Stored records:
============
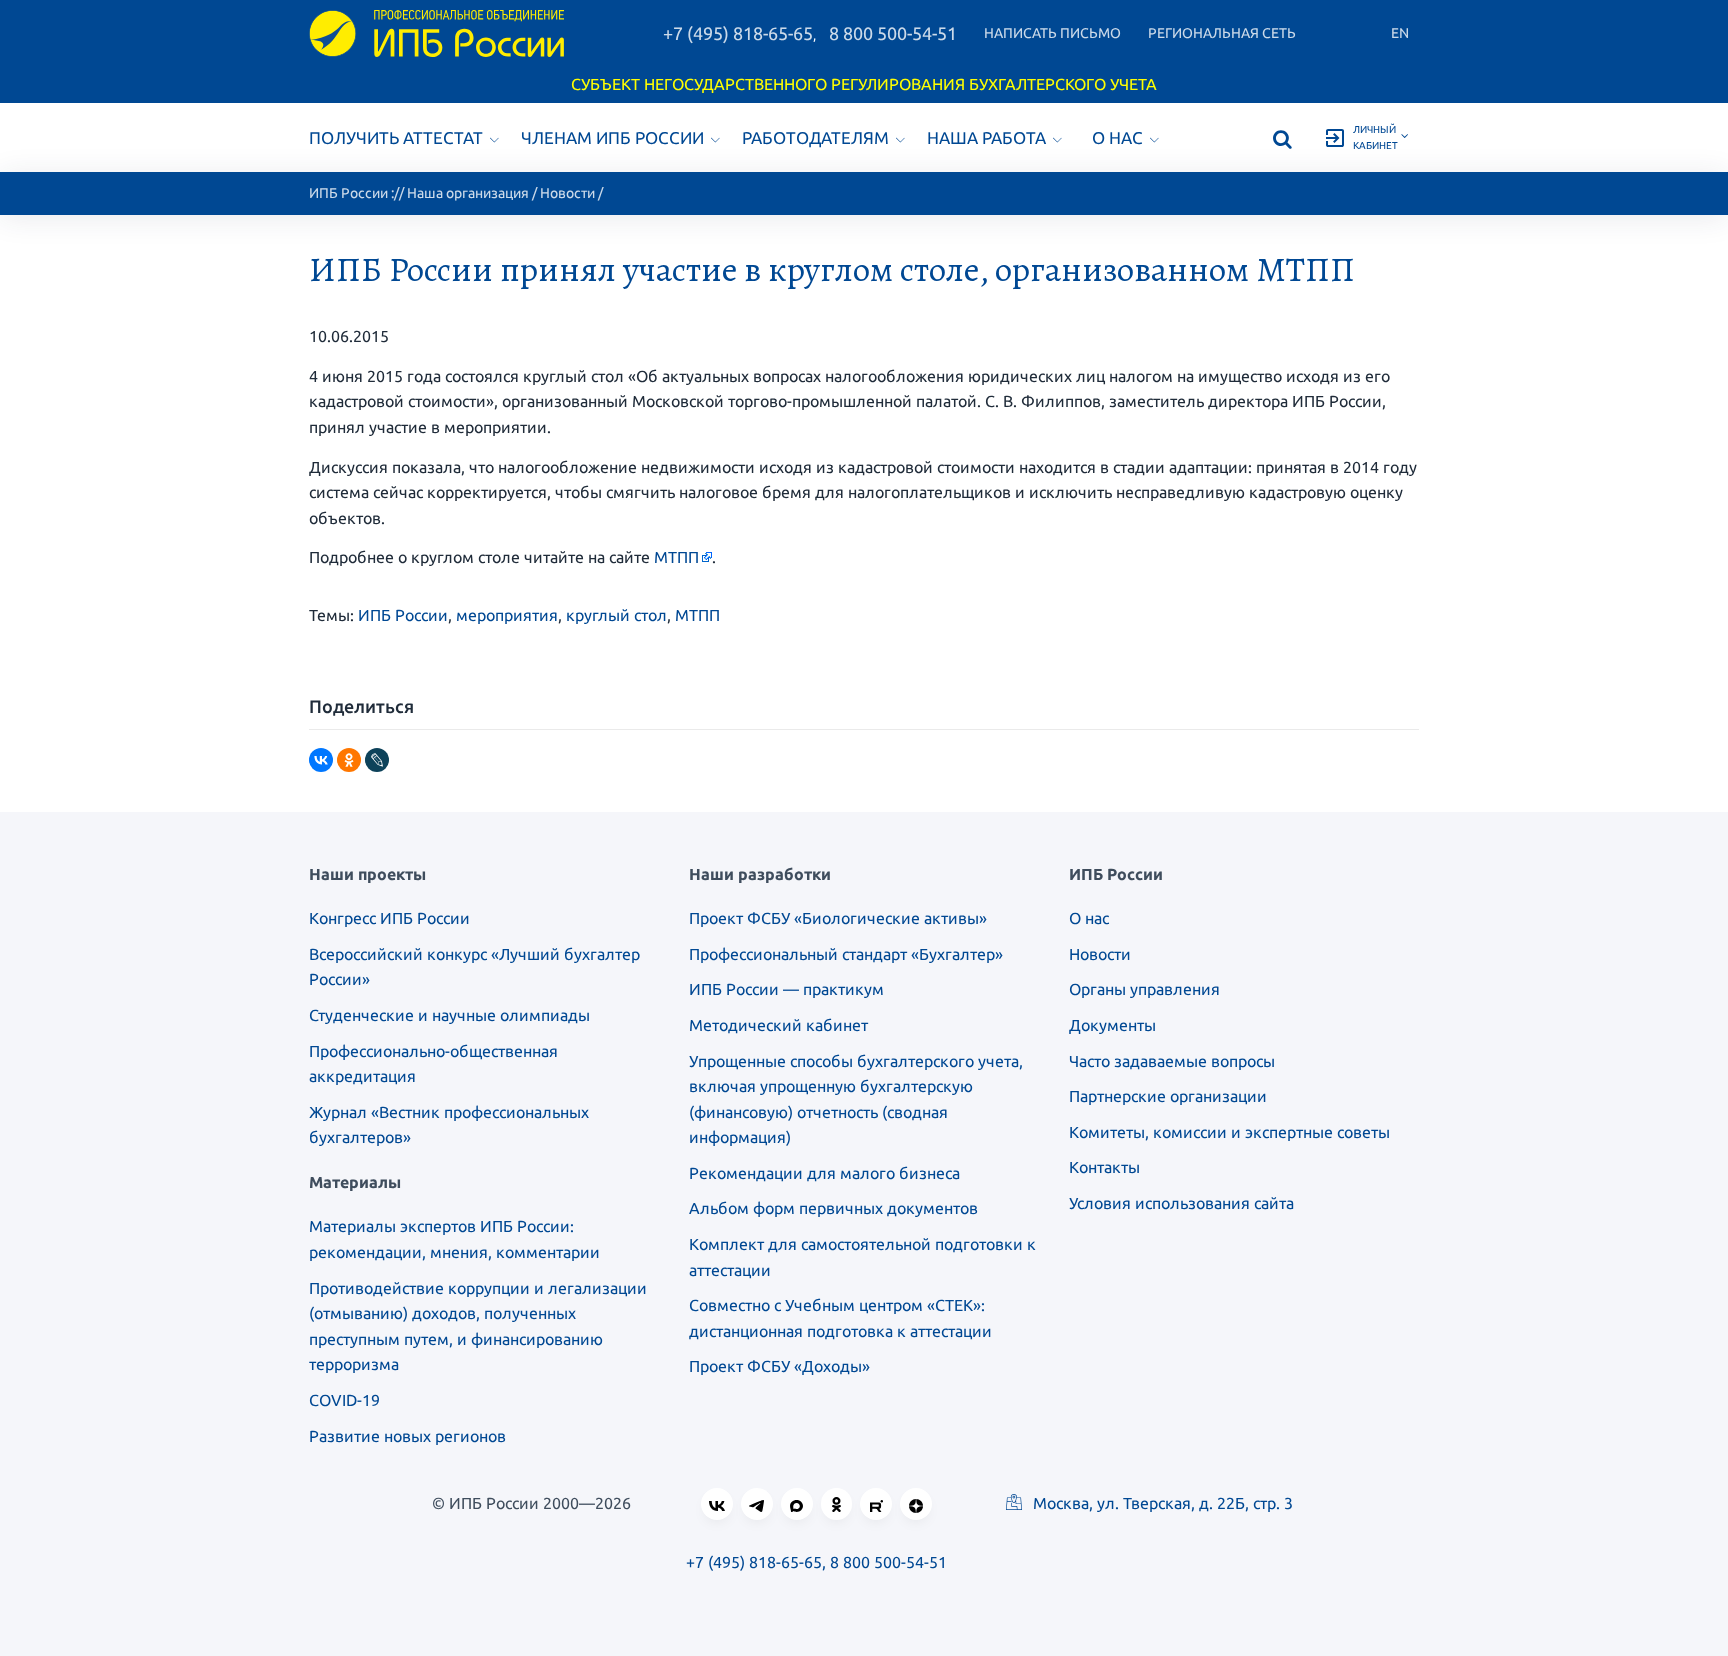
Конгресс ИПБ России (389, 918)
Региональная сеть (1222, 33)
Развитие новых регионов (407, 1436)
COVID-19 (344, 1400)
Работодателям (815, 137)
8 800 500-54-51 (893, 33)
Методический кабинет (778, 1025)
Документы (1112, 1025)
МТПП (676, 557)
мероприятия (507, 615)
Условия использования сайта (1181, 1203)
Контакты (1104, 1167)
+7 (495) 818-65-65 (738, 33)
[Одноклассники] (349, 760)
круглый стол (616, 615)
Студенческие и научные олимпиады (449, 1015)
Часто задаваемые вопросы (1172, 1061)
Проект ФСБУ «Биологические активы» (838, 918)
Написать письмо (1052, 33)
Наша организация (468, 193)
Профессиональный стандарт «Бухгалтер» (846, 954)
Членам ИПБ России (612, 137)
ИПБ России (348, 193)
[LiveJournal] (377, 760)
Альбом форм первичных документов (833, 1208)
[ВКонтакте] (321, 760)
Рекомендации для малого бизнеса (824, 1173)
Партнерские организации (1168, 1096)
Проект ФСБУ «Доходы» (779, 1366)
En (1400, 33)
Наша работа (986, 137)
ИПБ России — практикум (786, 989)
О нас (1117, 137)
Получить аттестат (396, 137)
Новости (567, 193)
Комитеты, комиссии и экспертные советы (1229, 1132)
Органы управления (1144, 989)
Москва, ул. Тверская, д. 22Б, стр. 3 (1161, 1503)
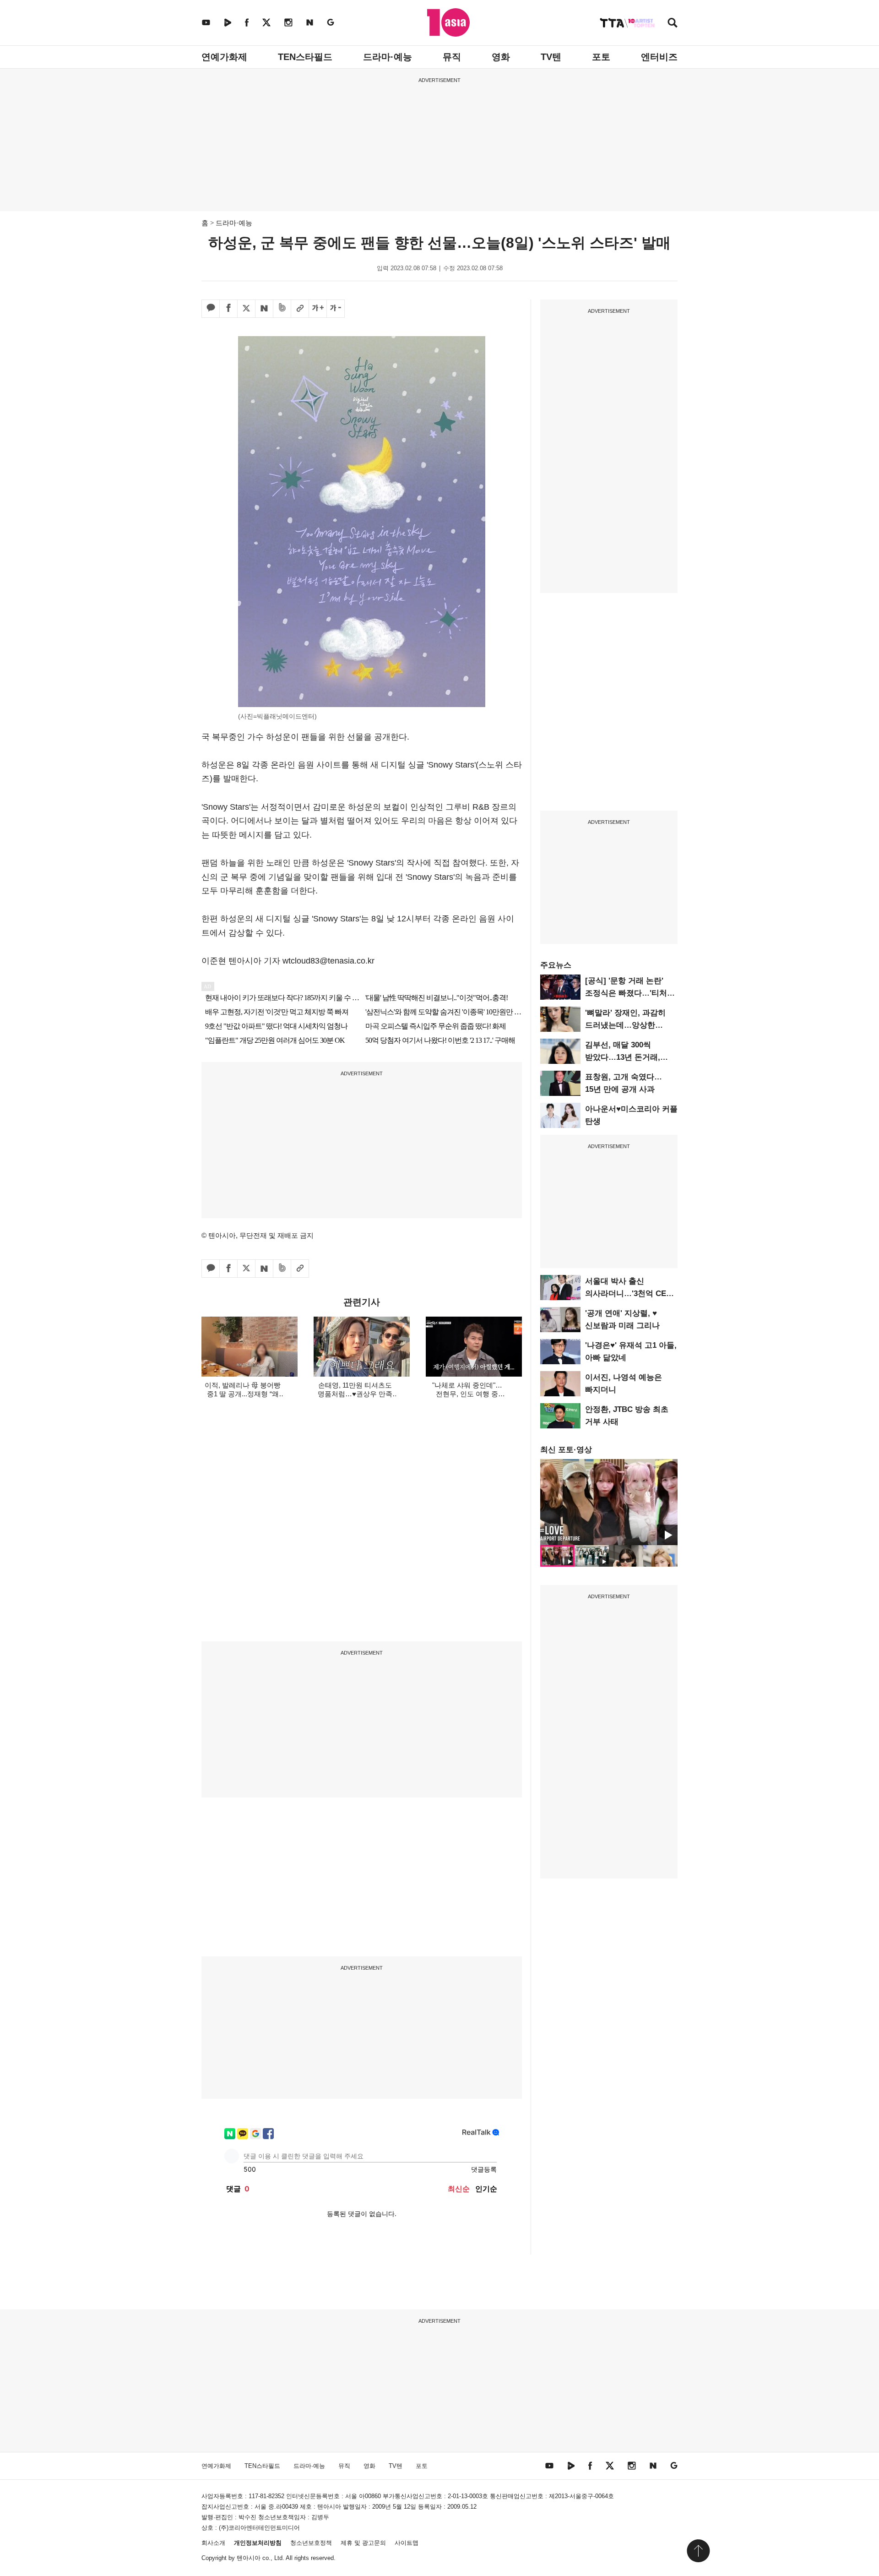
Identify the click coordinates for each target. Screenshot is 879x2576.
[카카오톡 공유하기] (210, 309)
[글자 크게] (318, 309)
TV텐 (551, 57)
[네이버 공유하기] (264, 309)
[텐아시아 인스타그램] (288, 22)
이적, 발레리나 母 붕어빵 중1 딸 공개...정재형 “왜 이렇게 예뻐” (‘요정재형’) (243, 1393)
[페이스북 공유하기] (228, 309)
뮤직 (452, 57)
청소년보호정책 (311, 2542)
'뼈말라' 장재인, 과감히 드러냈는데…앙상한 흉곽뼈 (625, 1025)
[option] (609, 1502)
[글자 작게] (335, 309)
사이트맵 (406, 2542)
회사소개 (213, 2542)
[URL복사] (300, 309)
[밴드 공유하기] (282, 309)
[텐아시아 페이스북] (247, 22)
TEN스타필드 (305, 57)
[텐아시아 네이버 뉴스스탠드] (309, 22)
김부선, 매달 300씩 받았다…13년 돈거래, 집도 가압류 (622, 1057)
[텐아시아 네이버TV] (227, 22)
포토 (601, 57)
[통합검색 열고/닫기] (672, 23)
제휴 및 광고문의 (363, 2542)
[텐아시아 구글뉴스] (330, 22)
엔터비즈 (659, 57)
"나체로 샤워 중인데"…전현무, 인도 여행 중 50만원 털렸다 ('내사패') (467, 1393)
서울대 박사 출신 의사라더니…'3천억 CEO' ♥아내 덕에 (629, 1293)
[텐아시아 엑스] (266, 22)
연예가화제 (224, 57)
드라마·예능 (387, 57)
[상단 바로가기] (698, 2550)
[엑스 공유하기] (246, 309)
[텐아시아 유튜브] (206, 22)
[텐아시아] (448, 22)
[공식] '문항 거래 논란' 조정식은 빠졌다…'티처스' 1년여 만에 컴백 (631, 993)
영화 (501, 57)
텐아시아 (248, 2557)
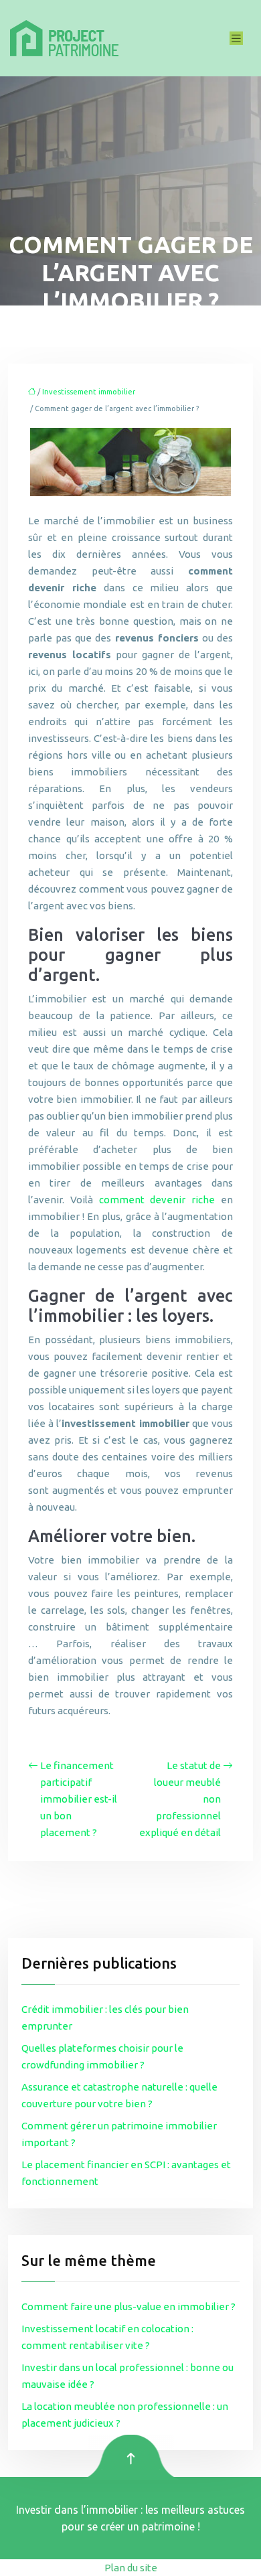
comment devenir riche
============
• _Exercise prompt_
Line count for "ФСБУ": report how many lines in the data above include it, with no other words.

• _Answer below_
2